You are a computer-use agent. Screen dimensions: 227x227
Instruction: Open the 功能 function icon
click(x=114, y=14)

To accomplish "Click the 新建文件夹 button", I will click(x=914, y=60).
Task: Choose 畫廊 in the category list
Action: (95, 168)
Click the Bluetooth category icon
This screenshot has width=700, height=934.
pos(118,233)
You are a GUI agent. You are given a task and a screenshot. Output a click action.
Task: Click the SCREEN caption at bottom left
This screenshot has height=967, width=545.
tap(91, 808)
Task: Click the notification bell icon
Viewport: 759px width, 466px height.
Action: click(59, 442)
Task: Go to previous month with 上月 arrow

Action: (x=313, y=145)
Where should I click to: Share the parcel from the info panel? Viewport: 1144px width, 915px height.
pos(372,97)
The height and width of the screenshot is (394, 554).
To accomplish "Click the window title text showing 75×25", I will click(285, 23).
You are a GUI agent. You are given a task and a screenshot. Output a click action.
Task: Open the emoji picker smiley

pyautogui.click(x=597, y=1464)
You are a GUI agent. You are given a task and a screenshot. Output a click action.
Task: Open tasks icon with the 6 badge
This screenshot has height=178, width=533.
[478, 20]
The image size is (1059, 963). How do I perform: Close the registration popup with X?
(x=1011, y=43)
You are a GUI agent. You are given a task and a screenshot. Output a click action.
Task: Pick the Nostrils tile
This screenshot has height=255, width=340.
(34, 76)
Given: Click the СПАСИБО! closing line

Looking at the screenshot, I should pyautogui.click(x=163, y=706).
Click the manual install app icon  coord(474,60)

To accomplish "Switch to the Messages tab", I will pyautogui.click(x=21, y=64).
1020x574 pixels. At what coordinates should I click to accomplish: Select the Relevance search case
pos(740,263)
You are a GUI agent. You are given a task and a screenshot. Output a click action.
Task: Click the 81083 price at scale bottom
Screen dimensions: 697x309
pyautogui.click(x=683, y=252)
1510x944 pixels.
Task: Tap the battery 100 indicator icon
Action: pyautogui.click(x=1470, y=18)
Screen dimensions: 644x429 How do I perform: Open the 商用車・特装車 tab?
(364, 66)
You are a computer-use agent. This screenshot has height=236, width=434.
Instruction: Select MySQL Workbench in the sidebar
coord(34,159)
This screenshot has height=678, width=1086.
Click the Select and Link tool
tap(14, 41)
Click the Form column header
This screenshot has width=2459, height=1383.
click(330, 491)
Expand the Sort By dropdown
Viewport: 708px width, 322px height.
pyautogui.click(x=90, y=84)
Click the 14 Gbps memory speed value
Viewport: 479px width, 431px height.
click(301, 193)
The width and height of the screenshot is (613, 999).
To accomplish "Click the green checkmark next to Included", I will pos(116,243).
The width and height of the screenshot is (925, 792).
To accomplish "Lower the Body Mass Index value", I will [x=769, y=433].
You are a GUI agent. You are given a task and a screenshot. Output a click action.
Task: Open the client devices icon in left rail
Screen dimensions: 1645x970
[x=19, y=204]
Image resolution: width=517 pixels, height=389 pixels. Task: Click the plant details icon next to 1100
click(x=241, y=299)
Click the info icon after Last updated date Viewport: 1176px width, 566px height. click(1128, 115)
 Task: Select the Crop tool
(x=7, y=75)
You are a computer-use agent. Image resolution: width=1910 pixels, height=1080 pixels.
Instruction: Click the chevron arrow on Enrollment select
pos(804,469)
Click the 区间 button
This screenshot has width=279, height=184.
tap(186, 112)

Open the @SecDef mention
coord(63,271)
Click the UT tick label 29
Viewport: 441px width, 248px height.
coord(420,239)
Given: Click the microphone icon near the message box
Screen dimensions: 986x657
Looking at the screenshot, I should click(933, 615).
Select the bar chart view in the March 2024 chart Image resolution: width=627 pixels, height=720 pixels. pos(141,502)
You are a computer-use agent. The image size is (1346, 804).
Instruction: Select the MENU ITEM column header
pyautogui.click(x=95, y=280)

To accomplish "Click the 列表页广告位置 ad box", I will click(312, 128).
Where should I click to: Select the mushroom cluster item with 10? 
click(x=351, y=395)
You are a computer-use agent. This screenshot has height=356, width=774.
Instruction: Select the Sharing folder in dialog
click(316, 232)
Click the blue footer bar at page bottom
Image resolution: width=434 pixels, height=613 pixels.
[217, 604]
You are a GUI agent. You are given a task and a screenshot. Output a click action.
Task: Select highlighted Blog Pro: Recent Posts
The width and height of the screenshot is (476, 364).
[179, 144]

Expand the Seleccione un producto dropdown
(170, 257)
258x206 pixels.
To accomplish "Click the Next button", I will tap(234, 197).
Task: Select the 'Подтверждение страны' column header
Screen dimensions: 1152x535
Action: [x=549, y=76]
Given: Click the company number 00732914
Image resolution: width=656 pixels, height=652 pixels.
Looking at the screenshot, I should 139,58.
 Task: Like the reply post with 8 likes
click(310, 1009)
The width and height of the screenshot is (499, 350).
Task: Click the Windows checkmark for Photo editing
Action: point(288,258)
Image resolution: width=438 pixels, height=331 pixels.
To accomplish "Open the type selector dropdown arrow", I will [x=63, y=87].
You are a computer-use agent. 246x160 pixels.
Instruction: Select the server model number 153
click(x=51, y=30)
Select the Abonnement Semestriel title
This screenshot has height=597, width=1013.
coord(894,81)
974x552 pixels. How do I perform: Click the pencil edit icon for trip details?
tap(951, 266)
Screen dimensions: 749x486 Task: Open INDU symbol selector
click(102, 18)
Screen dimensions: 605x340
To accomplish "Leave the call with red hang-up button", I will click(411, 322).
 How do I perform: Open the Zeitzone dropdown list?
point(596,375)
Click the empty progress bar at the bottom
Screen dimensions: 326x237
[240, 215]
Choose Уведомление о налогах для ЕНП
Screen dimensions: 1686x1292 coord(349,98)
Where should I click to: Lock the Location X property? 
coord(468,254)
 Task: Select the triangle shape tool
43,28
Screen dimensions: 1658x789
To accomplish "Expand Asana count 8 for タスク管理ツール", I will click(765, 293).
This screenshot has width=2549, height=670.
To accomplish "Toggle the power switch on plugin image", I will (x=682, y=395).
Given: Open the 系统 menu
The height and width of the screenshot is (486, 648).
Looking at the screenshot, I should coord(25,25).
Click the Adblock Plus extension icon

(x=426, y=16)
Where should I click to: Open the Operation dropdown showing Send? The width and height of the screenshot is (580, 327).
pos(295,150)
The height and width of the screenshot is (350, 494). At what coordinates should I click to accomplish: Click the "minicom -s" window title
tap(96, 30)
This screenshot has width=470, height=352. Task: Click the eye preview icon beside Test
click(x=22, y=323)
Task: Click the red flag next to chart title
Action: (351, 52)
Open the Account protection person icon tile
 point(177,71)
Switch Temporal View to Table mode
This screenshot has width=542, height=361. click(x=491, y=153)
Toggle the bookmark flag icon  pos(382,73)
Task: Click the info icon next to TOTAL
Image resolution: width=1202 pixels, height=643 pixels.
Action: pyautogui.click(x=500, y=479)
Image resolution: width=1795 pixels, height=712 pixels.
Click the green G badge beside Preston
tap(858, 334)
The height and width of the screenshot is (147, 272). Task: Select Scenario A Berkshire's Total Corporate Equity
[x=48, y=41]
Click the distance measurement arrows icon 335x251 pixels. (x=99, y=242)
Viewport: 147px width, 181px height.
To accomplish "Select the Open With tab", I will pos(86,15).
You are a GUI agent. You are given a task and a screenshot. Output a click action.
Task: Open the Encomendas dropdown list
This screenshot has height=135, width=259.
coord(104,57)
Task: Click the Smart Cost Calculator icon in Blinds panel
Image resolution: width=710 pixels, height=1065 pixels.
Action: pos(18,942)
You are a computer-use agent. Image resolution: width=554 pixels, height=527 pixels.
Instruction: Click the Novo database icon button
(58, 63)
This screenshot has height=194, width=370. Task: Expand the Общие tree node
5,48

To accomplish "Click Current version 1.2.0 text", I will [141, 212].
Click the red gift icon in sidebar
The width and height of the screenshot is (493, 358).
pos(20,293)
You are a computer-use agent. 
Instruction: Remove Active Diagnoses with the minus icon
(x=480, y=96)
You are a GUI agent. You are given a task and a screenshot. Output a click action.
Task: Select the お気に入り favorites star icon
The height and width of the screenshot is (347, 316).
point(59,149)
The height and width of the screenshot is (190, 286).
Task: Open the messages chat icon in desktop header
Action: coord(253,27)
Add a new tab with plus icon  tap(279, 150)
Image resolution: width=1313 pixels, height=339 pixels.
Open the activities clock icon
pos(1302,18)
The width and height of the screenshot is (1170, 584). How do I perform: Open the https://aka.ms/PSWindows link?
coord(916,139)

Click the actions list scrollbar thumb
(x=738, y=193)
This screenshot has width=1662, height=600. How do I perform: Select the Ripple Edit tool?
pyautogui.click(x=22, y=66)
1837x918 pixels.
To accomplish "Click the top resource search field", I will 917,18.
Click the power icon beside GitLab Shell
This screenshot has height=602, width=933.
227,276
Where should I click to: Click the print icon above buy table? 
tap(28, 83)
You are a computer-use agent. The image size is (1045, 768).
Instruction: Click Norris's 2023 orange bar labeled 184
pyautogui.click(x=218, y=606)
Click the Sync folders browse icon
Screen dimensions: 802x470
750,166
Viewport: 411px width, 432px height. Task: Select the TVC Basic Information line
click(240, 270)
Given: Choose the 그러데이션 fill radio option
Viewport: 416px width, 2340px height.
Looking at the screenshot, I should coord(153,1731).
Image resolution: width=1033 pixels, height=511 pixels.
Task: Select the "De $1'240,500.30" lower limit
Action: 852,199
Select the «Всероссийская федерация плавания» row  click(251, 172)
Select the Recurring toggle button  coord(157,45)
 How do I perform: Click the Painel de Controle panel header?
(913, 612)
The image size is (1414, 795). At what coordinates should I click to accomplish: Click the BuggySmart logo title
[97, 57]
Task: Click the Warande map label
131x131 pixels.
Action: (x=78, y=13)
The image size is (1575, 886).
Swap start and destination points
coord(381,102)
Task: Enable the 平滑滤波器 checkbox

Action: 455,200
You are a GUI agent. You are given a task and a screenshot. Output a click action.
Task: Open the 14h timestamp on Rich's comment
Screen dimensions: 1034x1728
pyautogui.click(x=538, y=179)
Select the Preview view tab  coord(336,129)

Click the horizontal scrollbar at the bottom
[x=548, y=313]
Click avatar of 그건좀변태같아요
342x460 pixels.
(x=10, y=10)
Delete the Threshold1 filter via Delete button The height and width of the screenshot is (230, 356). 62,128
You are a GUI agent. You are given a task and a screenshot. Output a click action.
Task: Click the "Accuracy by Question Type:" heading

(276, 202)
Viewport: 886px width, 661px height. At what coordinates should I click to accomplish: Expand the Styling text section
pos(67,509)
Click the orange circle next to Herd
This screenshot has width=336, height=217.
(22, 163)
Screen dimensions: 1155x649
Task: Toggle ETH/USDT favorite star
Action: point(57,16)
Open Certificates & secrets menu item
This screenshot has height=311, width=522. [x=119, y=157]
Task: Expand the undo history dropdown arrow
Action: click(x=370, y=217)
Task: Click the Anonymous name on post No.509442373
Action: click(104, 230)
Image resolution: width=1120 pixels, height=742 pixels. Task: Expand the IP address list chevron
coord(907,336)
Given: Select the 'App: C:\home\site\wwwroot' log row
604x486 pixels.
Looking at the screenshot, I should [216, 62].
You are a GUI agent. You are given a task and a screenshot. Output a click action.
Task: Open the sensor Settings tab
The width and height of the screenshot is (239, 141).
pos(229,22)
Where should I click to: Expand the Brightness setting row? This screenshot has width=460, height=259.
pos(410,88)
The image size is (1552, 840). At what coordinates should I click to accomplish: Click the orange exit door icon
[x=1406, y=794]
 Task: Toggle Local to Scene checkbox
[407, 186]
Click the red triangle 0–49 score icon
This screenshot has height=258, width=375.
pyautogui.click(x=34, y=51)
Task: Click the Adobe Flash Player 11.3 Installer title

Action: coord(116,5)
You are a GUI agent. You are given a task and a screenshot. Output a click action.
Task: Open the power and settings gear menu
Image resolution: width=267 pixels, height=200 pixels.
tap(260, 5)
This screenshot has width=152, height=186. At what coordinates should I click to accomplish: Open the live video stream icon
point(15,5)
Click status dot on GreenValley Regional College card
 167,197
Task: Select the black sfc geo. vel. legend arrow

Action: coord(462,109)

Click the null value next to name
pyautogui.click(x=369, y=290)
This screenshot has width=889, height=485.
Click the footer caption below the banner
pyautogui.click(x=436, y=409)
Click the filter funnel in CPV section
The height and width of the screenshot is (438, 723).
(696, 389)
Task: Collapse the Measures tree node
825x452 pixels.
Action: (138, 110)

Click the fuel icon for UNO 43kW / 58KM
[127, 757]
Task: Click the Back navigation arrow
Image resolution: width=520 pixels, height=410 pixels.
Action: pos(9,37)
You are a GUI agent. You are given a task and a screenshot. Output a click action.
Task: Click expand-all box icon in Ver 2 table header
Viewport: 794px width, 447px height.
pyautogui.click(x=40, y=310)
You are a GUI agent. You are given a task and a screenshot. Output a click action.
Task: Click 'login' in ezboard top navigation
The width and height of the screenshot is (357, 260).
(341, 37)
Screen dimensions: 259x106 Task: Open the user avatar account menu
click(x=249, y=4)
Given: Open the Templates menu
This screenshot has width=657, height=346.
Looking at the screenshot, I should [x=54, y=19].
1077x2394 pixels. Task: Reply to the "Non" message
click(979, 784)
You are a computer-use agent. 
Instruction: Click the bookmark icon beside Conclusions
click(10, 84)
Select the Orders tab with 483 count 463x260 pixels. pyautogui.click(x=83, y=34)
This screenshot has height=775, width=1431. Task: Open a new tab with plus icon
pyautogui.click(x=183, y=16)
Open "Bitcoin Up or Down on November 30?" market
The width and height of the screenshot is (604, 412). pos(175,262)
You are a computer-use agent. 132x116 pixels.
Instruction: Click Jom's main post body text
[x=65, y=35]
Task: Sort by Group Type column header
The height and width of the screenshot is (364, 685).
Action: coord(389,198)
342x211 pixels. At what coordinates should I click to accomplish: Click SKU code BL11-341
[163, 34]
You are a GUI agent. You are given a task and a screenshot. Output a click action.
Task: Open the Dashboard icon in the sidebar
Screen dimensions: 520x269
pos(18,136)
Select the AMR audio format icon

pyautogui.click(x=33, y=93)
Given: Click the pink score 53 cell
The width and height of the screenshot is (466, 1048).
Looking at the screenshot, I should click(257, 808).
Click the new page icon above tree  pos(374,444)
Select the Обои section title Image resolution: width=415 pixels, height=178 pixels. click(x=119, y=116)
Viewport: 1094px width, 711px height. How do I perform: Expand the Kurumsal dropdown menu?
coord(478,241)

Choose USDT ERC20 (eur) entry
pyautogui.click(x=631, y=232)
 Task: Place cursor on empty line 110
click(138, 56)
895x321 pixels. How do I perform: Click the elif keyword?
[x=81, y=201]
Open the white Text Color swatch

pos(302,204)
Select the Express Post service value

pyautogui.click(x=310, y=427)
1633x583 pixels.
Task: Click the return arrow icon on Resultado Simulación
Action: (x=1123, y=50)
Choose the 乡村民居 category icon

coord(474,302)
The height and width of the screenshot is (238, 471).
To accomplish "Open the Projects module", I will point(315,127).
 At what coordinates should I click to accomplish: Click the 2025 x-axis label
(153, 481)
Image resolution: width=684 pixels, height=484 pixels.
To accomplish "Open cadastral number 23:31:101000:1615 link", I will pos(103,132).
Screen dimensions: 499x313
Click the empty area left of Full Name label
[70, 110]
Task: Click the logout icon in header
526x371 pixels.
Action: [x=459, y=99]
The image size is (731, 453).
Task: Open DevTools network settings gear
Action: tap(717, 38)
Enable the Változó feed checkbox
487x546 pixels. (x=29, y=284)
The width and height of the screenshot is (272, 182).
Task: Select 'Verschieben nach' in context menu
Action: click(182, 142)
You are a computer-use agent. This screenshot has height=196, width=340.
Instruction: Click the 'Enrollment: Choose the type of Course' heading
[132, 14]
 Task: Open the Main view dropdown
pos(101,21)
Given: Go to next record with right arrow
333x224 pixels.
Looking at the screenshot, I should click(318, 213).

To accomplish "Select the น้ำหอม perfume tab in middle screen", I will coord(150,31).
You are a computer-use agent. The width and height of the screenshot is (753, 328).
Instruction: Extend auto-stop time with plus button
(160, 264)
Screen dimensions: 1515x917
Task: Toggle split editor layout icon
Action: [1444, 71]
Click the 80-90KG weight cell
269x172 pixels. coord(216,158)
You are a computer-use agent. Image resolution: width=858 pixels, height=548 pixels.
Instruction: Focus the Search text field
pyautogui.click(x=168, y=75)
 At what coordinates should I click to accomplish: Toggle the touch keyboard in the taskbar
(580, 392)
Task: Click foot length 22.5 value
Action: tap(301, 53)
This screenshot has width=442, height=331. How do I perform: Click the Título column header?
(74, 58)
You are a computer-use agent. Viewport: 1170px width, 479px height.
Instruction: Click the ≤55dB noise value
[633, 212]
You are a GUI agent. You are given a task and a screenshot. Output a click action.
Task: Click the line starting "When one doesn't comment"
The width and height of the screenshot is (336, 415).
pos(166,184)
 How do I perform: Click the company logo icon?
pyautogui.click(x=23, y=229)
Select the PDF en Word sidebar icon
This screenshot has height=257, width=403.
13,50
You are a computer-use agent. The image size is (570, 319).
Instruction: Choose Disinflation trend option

Problem to work on: Lines in the data that include the word "filter" should all be copied.

Response to this exercise:
Delete the Threshold1 filter via Delete button The height and width of the screenshot is (230, 356). 62,128
Click the filter funnel in CPV section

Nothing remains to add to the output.